Among the three models, we have trained XGBClassifier has the highest performance but it is pruned to overfitting as the difference between the training and the validation accuracy is too high. But in the case of the Logistic Regression, this is not the case.

Now let’s plot a confusion matrix for the validation data.

In [None]:
from sklearn.metrics import confusion_matrix
import matplotlib.pyplot as plt

# Assuming you have a trained model (e.g., models[0])
model = models[0]

# Make predictions on the validation data
y_pred = model.predict(X_valid)

# Calculate the confusion matrix
cm = confusion_matrix(Y_valid, y_pred)

# Create a heatmap of the confusion matrix
plt.imshow(cm, interpolation='nearest', cmap=plt.cm.Blues)
plt.title('Confusion Matrix')
plt.colorbar()

classes = [0, 1]
tick_marks = range(len(classes))
plt.xticks(tick_marks, classes)
plt.yticks(tick_marks, classes)

plt.xlabel('Predicted')
plt.ylabel('True')

thresh = cm.max() / 2.
for i in range(len(classes)):
    for j in range(len(classes)):
        plt.text(j, i, cm[i, j], horizontalalignment="center", color="white" if cm[i, j] > thresh else "black")

plt.show()


# **Conclusion**

The stock market plays a remarkable role in our daily lives.

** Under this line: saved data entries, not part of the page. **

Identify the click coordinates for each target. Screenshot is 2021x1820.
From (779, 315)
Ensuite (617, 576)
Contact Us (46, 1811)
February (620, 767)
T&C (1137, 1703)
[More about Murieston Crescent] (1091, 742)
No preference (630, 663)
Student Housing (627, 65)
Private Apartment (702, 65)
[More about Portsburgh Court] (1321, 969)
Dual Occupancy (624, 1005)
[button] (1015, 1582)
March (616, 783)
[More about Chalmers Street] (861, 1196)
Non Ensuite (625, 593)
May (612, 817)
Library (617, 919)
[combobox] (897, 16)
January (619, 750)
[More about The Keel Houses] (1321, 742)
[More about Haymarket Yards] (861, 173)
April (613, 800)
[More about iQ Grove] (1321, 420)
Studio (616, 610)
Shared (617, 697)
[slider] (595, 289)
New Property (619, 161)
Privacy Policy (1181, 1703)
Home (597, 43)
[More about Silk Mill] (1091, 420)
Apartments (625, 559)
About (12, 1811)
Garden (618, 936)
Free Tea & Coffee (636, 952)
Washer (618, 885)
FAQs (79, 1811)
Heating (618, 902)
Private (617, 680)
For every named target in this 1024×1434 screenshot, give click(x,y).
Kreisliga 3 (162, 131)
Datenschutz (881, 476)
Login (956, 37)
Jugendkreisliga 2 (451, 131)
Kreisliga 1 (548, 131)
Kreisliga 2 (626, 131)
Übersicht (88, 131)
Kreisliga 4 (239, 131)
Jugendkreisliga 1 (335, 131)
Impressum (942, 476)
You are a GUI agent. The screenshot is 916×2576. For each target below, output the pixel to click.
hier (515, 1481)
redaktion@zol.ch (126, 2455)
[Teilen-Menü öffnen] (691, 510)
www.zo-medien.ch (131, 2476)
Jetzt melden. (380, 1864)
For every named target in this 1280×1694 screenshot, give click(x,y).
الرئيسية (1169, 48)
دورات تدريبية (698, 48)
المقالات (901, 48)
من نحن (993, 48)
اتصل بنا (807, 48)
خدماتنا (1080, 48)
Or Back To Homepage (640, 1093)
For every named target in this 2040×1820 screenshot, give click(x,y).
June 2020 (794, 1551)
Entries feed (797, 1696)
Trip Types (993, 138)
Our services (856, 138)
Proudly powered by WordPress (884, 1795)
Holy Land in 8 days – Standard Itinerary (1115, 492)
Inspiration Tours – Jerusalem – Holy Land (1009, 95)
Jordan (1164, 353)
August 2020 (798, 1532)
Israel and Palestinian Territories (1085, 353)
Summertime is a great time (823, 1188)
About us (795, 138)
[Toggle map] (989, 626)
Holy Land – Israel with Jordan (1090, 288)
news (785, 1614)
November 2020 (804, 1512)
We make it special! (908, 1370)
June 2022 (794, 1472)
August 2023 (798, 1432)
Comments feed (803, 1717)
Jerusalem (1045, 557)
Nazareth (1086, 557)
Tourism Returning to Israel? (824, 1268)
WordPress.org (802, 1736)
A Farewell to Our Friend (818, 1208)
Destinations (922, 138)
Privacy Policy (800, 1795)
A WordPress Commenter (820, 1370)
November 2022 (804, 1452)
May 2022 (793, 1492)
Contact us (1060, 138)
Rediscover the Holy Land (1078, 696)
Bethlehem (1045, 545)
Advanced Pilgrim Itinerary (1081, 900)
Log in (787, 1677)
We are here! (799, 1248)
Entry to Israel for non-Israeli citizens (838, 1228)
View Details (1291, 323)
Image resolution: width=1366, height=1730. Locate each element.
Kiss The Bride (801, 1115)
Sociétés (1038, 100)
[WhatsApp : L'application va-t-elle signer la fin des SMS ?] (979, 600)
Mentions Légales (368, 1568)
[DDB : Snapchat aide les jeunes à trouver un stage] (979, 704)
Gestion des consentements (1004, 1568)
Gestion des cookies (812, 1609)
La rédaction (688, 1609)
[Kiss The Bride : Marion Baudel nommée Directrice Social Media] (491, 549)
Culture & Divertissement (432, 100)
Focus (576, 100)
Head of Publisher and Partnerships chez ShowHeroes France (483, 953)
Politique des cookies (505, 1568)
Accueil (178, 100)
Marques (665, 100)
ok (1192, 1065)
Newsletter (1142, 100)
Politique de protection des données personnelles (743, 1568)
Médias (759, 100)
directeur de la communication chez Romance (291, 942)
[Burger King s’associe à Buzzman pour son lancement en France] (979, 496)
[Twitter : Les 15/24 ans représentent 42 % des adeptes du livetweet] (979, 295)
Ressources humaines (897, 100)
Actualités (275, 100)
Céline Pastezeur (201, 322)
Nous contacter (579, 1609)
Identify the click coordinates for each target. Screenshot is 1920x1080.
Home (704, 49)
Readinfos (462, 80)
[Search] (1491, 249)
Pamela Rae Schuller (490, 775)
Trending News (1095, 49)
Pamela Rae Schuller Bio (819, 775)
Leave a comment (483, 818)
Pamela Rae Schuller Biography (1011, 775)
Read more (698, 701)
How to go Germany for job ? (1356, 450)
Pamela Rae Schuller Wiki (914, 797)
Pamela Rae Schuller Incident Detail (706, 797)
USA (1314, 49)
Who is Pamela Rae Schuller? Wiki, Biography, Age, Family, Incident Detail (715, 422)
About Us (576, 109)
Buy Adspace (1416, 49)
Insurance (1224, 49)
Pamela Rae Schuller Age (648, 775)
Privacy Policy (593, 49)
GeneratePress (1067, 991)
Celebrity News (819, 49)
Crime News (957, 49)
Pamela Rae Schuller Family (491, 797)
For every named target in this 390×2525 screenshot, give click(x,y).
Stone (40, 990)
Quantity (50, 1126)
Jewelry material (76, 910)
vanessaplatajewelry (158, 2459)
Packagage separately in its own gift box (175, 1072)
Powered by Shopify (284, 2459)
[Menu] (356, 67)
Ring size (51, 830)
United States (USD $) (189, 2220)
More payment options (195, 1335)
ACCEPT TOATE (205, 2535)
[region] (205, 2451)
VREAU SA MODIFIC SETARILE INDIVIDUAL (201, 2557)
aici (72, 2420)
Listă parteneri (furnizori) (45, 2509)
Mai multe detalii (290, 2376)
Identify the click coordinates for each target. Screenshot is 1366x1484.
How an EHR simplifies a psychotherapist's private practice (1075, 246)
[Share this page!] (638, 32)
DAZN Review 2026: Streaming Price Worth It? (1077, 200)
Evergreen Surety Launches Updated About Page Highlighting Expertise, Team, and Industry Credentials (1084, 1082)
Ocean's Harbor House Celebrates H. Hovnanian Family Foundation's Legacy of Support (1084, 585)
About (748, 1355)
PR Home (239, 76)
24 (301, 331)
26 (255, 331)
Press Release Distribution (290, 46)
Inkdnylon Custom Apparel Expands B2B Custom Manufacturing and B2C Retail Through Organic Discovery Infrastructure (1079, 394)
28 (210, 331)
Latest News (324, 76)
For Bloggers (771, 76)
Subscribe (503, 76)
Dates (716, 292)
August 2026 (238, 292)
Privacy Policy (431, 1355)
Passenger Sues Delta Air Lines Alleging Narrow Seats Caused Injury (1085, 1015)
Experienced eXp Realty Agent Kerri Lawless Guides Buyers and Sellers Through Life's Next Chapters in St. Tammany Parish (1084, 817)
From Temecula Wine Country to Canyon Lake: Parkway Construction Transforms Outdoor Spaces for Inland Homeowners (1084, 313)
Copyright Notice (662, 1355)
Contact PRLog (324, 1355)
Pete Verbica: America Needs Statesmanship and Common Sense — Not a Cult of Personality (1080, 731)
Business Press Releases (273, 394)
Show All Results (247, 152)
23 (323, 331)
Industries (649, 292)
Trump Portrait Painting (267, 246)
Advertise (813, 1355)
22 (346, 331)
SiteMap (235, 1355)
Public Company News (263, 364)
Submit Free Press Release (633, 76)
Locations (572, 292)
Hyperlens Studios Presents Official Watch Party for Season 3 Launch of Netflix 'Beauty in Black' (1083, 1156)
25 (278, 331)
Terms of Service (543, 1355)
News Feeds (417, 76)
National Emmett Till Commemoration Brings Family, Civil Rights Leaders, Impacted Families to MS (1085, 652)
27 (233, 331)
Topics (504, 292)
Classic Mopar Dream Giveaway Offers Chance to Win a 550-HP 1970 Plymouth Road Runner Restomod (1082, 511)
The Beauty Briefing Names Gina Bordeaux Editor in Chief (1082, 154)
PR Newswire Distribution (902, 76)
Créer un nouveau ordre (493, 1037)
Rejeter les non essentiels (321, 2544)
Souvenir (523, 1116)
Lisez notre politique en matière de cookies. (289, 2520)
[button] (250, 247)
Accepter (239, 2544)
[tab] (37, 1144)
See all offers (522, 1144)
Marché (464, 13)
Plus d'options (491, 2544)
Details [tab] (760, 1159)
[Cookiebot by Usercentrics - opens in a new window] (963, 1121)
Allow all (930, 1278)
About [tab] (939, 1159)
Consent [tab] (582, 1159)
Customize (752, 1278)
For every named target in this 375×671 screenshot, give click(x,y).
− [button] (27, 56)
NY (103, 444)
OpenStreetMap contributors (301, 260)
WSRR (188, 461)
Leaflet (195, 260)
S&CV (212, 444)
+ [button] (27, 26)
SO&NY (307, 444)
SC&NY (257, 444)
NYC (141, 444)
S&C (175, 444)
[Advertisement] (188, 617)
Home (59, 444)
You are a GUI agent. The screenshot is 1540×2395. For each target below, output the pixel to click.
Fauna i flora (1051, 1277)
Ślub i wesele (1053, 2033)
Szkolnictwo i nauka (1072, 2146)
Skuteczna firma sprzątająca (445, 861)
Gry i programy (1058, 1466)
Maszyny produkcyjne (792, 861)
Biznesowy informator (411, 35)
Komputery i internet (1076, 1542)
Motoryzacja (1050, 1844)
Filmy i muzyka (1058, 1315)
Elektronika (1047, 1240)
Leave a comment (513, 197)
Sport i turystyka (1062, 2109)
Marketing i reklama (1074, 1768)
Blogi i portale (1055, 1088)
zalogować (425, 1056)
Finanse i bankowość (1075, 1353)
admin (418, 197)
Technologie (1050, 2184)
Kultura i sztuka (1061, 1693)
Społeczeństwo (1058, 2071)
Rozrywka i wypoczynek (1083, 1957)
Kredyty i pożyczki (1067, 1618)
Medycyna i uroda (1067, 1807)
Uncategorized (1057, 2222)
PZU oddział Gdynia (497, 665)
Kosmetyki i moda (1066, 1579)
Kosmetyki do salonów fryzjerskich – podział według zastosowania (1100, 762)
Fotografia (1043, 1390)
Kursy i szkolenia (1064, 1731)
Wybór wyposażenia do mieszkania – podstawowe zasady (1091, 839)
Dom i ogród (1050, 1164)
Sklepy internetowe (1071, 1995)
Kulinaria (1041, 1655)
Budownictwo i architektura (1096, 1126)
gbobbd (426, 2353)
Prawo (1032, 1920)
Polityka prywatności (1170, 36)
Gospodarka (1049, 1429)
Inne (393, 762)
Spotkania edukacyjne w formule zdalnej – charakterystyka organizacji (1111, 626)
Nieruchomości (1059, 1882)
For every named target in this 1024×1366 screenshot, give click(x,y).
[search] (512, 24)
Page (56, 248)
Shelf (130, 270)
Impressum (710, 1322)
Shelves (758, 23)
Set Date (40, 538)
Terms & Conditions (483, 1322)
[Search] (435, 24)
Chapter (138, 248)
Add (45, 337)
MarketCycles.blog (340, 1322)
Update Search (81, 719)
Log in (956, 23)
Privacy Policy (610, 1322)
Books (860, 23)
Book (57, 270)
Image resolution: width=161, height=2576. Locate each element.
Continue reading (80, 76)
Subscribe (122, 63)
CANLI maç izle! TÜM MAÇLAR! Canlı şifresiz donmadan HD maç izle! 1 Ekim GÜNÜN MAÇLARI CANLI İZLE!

It is a significant factor in a country's GDP growth. We can observe that the accuracy achieved by the state-of-the-art ML model is no better than simply guessing with a probability of 50%. Possible reasons for this may be the lack of data or using a very simple model to perform such a complex task as Stock Market prediction.

* The project demonstrates the use of machine learning to predict stock price movements.
* Further model tuning and evaluation metrics may be necessary to improve model performance.